El desierto se identifica con lo árido. En la experiencia del trato de intimidad con Dios, esa circunstancia espiritual les sirve a los orantes que viven en la soledad y el silencio para no quedarse en la oración afectiva, consoladora, ni en la súplica interesada que se manifiesta en peticiones de auxilio, e introduce en su forma de orar la adoración como amistad en el trato con Dios. Saben que aunque parezca un tiempo perdido, nunca se le ganará al Señor en generosidad.
El enamorado de Dios ha experimentado que su vida no tiene sentido sin Él.
Los que habitan en el desierto y los que siente la llamada a la soledad y al silencio, que han recibido la gracia de escuchar la vocación a ser enteramente suyos ya estar cerca de Él, recuerdan que el discípulo amado no sólo se recostó en el pecho de su Maestro y llegó a conocer los sentimientos más íntimos de su corazón, sino que también estuvo en Getsemaní y al pie de la cruz.

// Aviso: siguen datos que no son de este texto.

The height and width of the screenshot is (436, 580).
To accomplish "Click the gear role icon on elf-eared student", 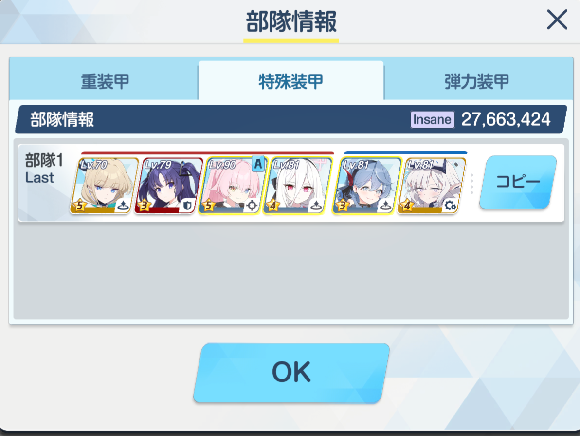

Es muy posible que, en la experiencia de desierto, asalte la pesadumbre por los propios pecados, aunque se quiere ser fiel al Señor. La pobreza y la debilidad se imponen muchas veces en la conciencia. En ese instante, el secreto lo enseñan quienes en esas circunstancias no dudaron en volver su mirada al Señor, dejándose mirar por Él. El apóstol Pedro, que sintió la amargura de sus negaciones, por haberse dejado mirar por Jesucristo, escuchó las preguntas más restauradoras que puede recibir un corazón: "¿Me amas?". "¿Me quieres?".
En el desierto se forjan los testigos del amor de Dios, los que confiesan con sus vidas la absolutidad divina. Participar del espíritu del yermo es gustar el sabor de la pertenencia amorosa a Dios.